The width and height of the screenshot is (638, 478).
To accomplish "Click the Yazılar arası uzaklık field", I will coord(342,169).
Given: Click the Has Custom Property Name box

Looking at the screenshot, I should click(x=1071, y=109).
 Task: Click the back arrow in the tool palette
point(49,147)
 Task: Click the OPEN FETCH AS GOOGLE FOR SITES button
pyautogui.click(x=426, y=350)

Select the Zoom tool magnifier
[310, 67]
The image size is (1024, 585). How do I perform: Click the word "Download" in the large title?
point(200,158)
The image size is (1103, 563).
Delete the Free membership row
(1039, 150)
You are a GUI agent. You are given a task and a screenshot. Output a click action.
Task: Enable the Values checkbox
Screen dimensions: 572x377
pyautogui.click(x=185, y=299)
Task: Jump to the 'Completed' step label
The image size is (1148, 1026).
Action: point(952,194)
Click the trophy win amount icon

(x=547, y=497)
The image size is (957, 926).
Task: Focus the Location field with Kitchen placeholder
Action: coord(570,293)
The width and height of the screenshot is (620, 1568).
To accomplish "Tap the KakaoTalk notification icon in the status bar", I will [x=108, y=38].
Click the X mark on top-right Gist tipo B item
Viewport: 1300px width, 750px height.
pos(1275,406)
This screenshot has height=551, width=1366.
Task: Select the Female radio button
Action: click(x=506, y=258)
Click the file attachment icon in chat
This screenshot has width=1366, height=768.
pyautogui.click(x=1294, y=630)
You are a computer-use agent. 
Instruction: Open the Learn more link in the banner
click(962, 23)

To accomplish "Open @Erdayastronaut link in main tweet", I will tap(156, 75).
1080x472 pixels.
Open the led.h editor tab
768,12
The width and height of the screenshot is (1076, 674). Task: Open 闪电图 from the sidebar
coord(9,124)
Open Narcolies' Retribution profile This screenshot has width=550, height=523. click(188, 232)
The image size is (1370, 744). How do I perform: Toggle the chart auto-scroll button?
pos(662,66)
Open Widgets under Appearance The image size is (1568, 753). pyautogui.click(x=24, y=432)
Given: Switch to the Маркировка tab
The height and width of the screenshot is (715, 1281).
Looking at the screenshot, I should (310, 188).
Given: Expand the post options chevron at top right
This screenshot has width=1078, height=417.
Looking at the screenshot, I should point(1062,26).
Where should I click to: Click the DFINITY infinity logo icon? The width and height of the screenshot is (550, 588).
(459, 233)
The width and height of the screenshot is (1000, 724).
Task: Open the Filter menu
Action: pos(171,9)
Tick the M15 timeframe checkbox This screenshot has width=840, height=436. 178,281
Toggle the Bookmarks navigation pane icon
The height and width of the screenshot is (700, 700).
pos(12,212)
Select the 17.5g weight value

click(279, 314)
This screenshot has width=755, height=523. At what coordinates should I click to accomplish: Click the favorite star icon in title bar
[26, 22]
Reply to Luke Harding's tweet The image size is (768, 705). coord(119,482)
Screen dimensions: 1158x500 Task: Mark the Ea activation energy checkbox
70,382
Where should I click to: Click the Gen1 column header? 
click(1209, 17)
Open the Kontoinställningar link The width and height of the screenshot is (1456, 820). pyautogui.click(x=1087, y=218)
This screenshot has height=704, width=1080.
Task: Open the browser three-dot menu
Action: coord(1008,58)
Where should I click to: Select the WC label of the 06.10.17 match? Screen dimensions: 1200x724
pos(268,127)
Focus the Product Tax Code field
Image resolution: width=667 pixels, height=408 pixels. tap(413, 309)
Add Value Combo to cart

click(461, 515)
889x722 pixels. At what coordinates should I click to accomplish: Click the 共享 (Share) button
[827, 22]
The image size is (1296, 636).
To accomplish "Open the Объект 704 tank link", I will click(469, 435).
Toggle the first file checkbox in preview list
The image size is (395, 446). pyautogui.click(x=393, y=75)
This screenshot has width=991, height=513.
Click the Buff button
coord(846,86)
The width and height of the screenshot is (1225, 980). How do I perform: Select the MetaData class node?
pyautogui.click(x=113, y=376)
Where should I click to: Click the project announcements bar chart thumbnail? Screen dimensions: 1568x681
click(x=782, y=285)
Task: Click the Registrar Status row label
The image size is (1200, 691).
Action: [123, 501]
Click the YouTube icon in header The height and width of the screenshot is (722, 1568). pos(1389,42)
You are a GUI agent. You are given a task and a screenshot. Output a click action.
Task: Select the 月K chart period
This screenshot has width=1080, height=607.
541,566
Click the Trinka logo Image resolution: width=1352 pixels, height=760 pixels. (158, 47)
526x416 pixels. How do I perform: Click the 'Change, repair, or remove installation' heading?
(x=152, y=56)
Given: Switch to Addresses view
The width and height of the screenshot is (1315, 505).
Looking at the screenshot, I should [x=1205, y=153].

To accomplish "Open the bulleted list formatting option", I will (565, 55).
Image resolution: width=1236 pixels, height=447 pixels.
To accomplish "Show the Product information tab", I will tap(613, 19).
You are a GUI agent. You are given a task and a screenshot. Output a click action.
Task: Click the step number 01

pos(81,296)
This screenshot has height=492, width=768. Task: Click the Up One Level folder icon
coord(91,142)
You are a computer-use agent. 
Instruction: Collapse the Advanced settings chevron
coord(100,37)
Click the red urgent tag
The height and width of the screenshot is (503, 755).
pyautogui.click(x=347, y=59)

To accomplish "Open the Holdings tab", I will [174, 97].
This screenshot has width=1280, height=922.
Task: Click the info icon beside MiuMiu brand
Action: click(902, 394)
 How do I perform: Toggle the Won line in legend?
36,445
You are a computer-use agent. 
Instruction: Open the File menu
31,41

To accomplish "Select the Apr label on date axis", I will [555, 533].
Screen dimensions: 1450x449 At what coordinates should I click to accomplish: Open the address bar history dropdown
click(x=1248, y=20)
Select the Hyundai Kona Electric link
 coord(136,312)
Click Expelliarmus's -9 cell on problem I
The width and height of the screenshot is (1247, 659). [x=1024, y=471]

════════════════════

* About this exercise: Return each line above exactly.

* Task solution:
The width and height of the screenshot is (638, 478).
To accomplish "Click the Yazılar arası uzaklık field", I will coord(342,169).
Given: Click the Has Custom Property Name box

Looking at the screenshot, I should click(x=1071, y=109).
 Task: Click the back arrow in the tool palette
point(49,147)
 Task: Click the OPEN FETCH AS GOOGLE FOR SITES button
pyautogui.click(x=426, y=350)

Select the Zoom tool magnifier
[310, 67]
The image size is (1024, 585). How do I perform: Click the word "Download" in the large title?
point(200,158)
The image size is (1103, 563).
Delete the Free membership row
(1039, 150)
You are a GUI agent. You are given a task and a screenshot. Output a click action.
Task: Enable the Values checkbox
Screen dimensions: 572x377
pyautogui.click(x=185, y=299)
Task: Jump to the 'Completed' step label
The image size is (1148, 1026).
Action: point(952,194)
Click the trophy win amount icon

(x=547, y=497)
The image size is (957, 926).
Task: Focus the Location field with Kitchen placeholder
Action: coord(570,293)
The width and height of the screenshot is (620, 1568).
To accomplish "Tap the KakaoTalk notification icon in the status bar", I will [x=108, y=38].
Click the X mark on top-right Gist tipo B item
Viewport: 1300px width, 750px height.
pos(1275,406)
This screenshot has height=551, width=1366.
Task: Select the Female radio button
Action: click(x=506, y=258)
Click the file attachment icon in chat
This screenshot has width=1366, height=768.
pyautogui.click(x=1294, y=630)
You are a computer-use agent. 
Instruction: Open the Learn more link in the banner
click(962, 23)

To accomplish "Open @Erdayastronaut link in main tweet", I will tap(156, 75).
1080x472 pixels.
Open the led.h editor tab
768,12
The width and height of the screenshot is (1076, 674). Task: Open 闪电图 from the sidebar
coord(9,124)
Open Narcolies' Retribution profile This screenshot has width=550, height=523. click(188, 232)
The image size is (1370, 744). How do I perform: Toggle the chart auto-scroll button?
pos(662,66)
Open Widgets under Appearance The image size is (1568, 753). pyautogui.click(x=24, y=432)
Given: Switch to the Маркировка tab
The height and width of the screenshot is (715, 1281).
Looking at the screenshot, I should (310, 188).
Given: Expand the post options chevron at top right
This screenshot has width=1078, height=417.
Looking at the screenshot, I should point(1062,26).
Where should I click to: Click the DFINITY infinity logo icon? The width and height of the screenshot is (550, 588).
(459, 233)
The width and height of the screenshot is (1000, 724).
Task: Open the Filter menu
Action: pos(171,9)
Tick the M15 timeframe checkbox This screenshot has width=840, height=436. 178,281
Toggle the Bookmarks navigation pane icon
The height and width of the screenshot is (700, 700).
pos(12,212)
Select the 17.5g weight value

click(279, 314)
This screenshot has width=755, height=523. At what coordinates should I click to accomplish: Click the favorite star icon in title bar
[26, 22]
Reply to Luke Harding's tweet The image size is (768, 705). coord(119,482)
Screen dimensions: 1158x500 Task: Mark the Ea activation energy checkbox
70,382
Where should I click to: Click the Gen1 column header? 
click(1209, 17)
Open the Kontoinställningar link The width and height of the screenshot is (1456, 820). pyautogui.click(x=1087, y=218)
This screenshot has height=704, width=1080.
Task: Open the browser three-dot menu
Action: coord(1008,58)
Where should I click to: Select the WC label of the 06.10.17 match? Screen dimensions: 1200x724
pos(268,127)
Focus the Product Tax Code field
Image resolution: width=667 pixels, height=408 pixels. tap(413, 309)
Add Value Combo to cart

click(461, 515)
889x722 pixels. At what coordinates should I click to accomplish: Click the 共享 (Share) button
[827, 22]
The image size is (1296, 636).
To accomplish "Open the Объект 704 tank link", I will click(469, 435).
Toggle the first file checkbox in preview list
The image size is (395, 446). pyautogui.click(x=393, y=75)
This screenshot has width=991, height=513.
Click the Buff button
coord(846,86)
The width and height of the screenshot is (1225, 980). How do I perform: Select the MetaData class node?
pyautogui.click(x=113, y=376)
Where should I click to: Click the project announcements bar chart thumbnail? Screen dimensions: 1568x681
click(x=782, y=285)
Task: Click the Registrar Status row label
The image size is (1200, 691).
Action: [123, 501]
Click the YouTube icon in header The height and width of the screenshot is (722, 1568). pos(1389,42)
You are a GUI agent. You are given a task and a screenshot. Output a click action.
Task: Select the 月K chart period
This screenshot has width=1080, height=607.
541,566
Click the Trinka logo Image resolution: width=1352 pixels, height=760 pixels. (158, 47)
526x416 pixels. How do I perform: Click the 'Change, repair, or remove installation' heading?
(x=152, y=56)
Given: Switch to Addresses view
The width and height of the screenshot is (1315, 505).
Looking at the screenshot, I should [x=1205, y=153].

To accomplish "Open the bulleted list formatting option", I will (565, 55).
Image resolution: width=1236 pixels, height=447 pixels.
To accomplish "Show the Product information tab", I will tap(613, 19).
You are a GUI agent. You are given a task and a screenshot. Output a click action.
Task: Click the step number 01

pos(81,296)
This screenshot has height=492, width=768. Task: Click the Up One Level folder icon
coord(91,142)
You are a computer-use agent. 
Instruction: Collapse the Advanced settings chevron
coord(100,37)
Click the red urgent tag
The height and width of the screenshot is (503, 755).
pyautogui.click(x=347, y=59)

To accomplish "Open the Holdings tab", I will [174, 97].
This screenshot has width=1280, height=922.
Task: Click the info icon beside MiuMiu brand
Action: click(902, 394)
 How do I perform: Toggle the Won line in legend?
36,445
You are a computer-use agent. 
Instruction: Open the File menu
31,41

To accomplish "Select the Apr label on date axis", I will [555, 533].
Screen dimensions: 1450x449 At what coordinates should I click to accomplish: Open the address bar history dropdown
click(x=1248, y=20)
Select the Hyundai Kona Electric link
 coord(136,312)
Click Expelliarmus's -9 cell on problem I
The width and height of the screenshot is (1247, 659). [x=1024, y=471]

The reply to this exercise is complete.